Made of Gray

So Over It

Holly D Gray7 Comments
I woke up this morning refreshed. A sense of calmness and joy present. After the much needed cry and a few good nights of sleep I feel better. I think Caleigh decided to take it easy on me and only woke me a few times each night. It helped.Everyone's comments were great and I do realize that we are not alone in our journey. We have great friends and family...wonderful even. The notion that they are still around after everything that has happened is truly amazing. The truth of the matter is that we haven't been great friends back. We are absorbed with Caleigh and her needs 24/7. I try to make an effort to be the Holly that I used to be, but I know that she is forever gone. I'm over it for now, and feel much better today.

So...on to the official Caleigh business. We had a GI appointment yesterday and all is well. Caleigh's labs came back and the only thing off was her Vitamin D level. It's low. I'm waiting to hear back from our doctor on a plan. Normal range is around 33 and Caleigh's was 14. Recommended dosage per day is about 400 IU. Caleigh gets about 1000 IUs. So she's getting quite a bit. Vitamin D deficiency can cause soft bones, rickets and osteoparesis. Caleigh already has a history of fractures and soft bones due to her TPN dependency. Hopefully, we get this figured out and cleared up soon. She's doing so well in the GI department that we don't have to go back for another 3 months. What will we do with our time?

Today we got Caleigh's Benik hand splints. Unfortunately, they are the wrong kind. Apparently, there was a communication error somewhere between our OT the durable medical equipment company and the guy that came out to measure Caleigh's hands. I'm pretty sure it fell flat with the guy that came out, but we'll see. So our OT is in contact with the DME and hopefully we don't have to wait a long time before we get the correct ones.

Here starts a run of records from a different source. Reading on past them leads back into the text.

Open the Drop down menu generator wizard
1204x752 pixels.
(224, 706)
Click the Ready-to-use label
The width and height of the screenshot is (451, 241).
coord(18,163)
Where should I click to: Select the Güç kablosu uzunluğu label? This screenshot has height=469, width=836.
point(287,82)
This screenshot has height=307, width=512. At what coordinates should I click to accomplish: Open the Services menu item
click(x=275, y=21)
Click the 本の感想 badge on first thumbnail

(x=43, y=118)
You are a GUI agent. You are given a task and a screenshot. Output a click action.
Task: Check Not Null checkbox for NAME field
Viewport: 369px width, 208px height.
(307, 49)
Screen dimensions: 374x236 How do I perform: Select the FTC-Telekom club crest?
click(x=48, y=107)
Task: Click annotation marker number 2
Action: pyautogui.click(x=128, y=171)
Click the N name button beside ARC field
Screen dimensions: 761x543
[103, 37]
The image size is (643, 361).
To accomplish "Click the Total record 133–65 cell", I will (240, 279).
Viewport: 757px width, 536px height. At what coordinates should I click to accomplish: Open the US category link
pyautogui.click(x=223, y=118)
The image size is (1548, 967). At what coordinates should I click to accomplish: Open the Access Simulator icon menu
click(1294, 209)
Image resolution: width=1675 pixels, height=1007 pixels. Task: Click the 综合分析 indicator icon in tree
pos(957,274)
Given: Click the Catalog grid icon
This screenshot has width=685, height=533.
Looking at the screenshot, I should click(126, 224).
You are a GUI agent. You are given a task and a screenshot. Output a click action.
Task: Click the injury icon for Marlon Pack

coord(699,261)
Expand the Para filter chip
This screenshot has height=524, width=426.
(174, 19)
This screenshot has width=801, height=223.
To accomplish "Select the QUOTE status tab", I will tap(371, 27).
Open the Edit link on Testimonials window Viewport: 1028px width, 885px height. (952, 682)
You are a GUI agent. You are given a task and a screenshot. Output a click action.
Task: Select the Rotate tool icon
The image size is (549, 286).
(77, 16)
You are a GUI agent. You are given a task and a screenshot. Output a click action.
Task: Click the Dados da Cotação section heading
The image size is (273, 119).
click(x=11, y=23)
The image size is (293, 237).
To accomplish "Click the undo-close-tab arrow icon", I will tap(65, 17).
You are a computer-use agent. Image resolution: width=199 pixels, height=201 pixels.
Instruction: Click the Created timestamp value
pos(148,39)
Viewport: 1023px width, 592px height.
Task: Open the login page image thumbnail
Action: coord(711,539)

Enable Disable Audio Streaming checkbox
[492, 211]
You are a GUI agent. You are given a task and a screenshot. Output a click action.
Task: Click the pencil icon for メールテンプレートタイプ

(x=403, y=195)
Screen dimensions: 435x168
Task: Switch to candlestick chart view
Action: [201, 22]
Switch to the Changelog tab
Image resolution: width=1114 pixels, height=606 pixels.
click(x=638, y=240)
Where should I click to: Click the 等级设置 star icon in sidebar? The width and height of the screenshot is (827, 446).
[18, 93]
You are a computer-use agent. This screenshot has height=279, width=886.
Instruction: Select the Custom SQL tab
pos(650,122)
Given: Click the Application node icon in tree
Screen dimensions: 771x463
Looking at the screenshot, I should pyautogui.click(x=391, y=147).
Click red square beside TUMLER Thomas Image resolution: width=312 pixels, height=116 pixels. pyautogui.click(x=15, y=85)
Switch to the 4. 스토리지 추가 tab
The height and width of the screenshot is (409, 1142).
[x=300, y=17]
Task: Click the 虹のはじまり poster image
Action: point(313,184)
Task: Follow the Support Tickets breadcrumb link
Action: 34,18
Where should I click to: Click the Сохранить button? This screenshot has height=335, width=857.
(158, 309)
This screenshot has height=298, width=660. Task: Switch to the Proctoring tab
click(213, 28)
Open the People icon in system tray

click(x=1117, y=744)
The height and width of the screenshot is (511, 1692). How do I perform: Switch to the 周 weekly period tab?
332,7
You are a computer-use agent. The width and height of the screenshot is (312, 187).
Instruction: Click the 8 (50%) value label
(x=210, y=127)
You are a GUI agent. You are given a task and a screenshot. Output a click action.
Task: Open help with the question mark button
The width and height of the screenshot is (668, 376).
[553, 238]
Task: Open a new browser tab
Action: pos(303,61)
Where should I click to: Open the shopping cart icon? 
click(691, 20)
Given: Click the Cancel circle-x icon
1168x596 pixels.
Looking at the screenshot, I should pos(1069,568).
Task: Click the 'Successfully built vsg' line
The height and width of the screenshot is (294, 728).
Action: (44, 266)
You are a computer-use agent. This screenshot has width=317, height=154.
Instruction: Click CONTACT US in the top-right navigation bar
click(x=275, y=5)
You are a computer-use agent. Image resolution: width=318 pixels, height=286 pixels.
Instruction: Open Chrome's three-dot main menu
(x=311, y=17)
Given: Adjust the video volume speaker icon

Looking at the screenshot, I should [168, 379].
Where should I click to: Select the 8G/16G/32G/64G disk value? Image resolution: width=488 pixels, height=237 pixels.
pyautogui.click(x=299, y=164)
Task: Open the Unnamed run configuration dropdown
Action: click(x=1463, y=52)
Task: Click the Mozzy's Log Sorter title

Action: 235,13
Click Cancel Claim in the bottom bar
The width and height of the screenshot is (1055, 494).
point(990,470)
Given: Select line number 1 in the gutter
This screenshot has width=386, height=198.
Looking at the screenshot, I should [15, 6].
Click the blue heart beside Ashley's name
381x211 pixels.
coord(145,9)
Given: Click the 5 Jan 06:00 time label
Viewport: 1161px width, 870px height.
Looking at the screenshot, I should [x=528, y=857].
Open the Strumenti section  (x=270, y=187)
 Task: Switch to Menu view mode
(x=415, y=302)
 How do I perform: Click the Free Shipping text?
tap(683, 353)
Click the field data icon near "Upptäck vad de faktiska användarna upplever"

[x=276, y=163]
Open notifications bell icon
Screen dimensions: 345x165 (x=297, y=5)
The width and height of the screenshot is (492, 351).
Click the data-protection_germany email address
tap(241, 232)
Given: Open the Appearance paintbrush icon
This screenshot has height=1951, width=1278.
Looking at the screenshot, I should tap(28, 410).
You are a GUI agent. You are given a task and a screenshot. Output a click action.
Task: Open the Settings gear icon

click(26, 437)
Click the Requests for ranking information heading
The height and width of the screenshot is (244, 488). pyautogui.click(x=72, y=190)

About a week ago we got Caleigh's Theratog suit. That's it in the pictures. The suit takes the place of the kinesio tape that Caleigh has worn for some time now. This is a good thing because Caleigh's skin was having bad reactions to the adhesive in the tape. The suit gives Caleigh's muscles feedback when she is extending or being spastic. I wasn't the best about putting it on in the beginning, but the past couple of days I've really been on top of it. I think it is helping her bend her arms better and her hands seem more relaxed. I've seen tiny improvements in just the last few days, and that's exciting. The only down side is that the suit is tight and warm. So when we hit that Texas 110 degrees she may not be able to wear it for very long periods of time.

This morning I woke up ready to tackle feeding Caleigh again. I blended organic carrots into a puree and we worked on eating them before each feeding time. I held Caleigh, had the carrots very cold and the spoon cold as well. She did really well and took about 20 bites each time we tried. Tomorrow, I'm going to start blending carrots for her g-button as well. We are also going to feed every 4 hours again instead of the 3 we are doing now. Caleigh's swallow study is scheduled for April 28th and after we get that information hopefully we will know a little bit more. After the Baylor feeding evaluation I ordered a Z-Vibe sensory kit. I just got it in tonight. It came with a vibrating spoon that I will be trying out tomorrow. I told Eric today that I'm ready to battle with feeding Caleigh. I thought about it for a moment and then changed my mind. It's not a battle, it's not a's a pleasure to BE able to feed my child by mouth. The fact that I CAN feed Caleigh no matter how much that may be is a miracle. Caleigh didn't eat anything for the first year so why do/did I have the notion that she should learn to eat in a few weeks? Patience young grasshopper....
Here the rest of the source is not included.